Research Institute Microsite: Institute for Infectious Diseases
A multi-layered site featuring research initiatives, team directories, and specialized resource pages
Research Center:
Penn Vet Working Dog Center
A public-facing site balancing research credibility with accessible storytelling, including programs for volunteers, tours, and education
Research Program Microsite: Wildlife Futures Program
A mission-driven site highlighting conservation research, surveillance work, and educational outreach
Research Laboratory Microsite: van Eps Laboratory
A focused research lab site with clinical service offerings and research publications
3. Content Strategy: Consolidation and Optimization
With over 1,000 pages to migrate, I had to make strategic decisions about what content served users and what created clutter:
- Conducted content audits of faculty profiles, downloadable PDFs, and news articles
- Identified and eliminated redundant content that was hurting SEO
- Consolidated related pages to create clearer user journeys
- Restructured taxonomies to improve navigation and discoverability
- Wrote SEO metadata for all key pages, including microsite homepage
4. Enhancing the CMS Experience
I recommended and implemented plugins that would make ongoing site maintenance easier for Penn Vet’s staff:
- Event management system with robust filtering and calendar features
- Content management tools that simplified updates across microsites
- Training sessions for content editors on WordPress best practices
Outcomes
A Modern Platform Built to Scale
The new Penn Vet website launched in April 2025 with:
- Over 500 pages manually migrated with careful attention to design and content quality
- 500+ dynamically migrated pages reviewed for accuracy and consistency
- 36 research microsites each with distinctive branding within the Penn Vet system
- Comprehensive redirect strategy implemented to preserve SEO equity and prevent broken links
- Improved information architecture that better serves prospective students, current students, faculty, researchers, and the general public
Beyond Launch
The project wasn’t just about getting the site live – it was about setting Penn Vet up for long-term success. By establishing clear design patterns, training content editors, and implementing user-friendly management tools, I helped create a sustainable foundation for the site’s future growth.
Key Learnings
Design systems enable autonomy – By creating flexible but consistent design patterns for the microsites, I empowered individual research groups to maintain their unique identities while staying within brand guidelines.

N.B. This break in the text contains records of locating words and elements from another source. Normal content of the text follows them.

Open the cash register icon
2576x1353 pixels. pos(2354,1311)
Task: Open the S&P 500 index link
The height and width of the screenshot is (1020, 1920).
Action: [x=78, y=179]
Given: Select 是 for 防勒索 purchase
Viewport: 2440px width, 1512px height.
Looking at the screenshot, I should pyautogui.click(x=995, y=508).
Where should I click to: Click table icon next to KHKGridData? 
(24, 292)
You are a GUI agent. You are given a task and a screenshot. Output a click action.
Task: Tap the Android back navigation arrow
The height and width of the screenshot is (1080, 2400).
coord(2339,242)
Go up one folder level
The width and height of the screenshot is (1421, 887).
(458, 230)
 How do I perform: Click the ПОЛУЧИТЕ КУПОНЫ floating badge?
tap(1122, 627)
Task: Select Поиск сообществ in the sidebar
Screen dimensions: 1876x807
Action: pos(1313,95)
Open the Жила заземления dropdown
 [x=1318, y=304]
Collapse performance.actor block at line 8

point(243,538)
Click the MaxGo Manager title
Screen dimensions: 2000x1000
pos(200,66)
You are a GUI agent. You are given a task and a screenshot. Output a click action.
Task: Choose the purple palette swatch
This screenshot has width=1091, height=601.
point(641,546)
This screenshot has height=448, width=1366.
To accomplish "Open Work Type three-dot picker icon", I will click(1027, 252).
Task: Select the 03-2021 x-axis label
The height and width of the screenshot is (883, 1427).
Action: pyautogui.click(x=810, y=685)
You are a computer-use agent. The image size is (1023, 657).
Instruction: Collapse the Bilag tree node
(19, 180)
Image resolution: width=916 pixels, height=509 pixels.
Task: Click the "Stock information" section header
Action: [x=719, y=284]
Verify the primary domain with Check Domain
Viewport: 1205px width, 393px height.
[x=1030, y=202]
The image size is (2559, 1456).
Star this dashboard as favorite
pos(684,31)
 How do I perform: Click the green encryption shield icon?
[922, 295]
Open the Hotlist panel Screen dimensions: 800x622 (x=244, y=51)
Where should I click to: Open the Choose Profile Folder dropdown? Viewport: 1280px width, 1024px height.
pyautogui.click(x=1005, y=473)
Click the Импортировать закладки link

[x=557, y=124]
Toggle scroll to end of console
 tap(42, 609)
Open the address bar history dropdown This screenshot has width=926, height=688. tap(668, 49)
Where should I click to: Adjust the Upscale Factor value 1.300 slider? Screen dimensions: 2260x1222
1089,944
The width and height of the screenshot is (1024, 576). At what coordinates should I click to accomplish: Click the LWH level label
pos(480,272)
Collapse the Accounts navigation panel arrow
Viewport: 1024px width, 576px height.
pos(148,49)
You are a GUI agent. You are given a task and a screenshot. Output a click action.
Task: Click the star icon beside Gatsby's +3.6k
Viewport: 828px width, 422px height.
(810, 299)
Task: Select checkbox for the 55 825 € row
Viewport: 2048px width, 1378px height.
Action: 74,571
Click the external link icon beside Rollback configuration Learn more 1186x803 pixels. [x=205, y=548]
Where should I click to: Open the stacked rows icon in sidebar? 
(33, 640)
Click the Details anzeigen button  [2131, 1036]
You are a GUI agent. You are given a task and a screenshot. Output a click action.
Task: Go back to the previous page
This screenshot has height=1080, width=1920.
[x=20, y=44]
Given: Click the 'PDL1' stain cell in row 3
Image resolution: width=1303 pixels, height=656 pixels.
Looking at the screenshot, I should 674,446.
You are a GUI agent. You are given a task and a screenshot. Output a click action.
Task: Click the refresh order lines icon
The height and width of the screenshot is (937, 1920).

Migration is strategic, not mechanical – Simply moving content from point A to point B would have perpetuated existing problems. The real value came from rethinking structure, consolidating redundancies, and designing better user experiences.
Stakeholder collaboration is essential – Working closely with faculty, researchers, and administrators helped ensure the new site served real needs rather than just looking modern.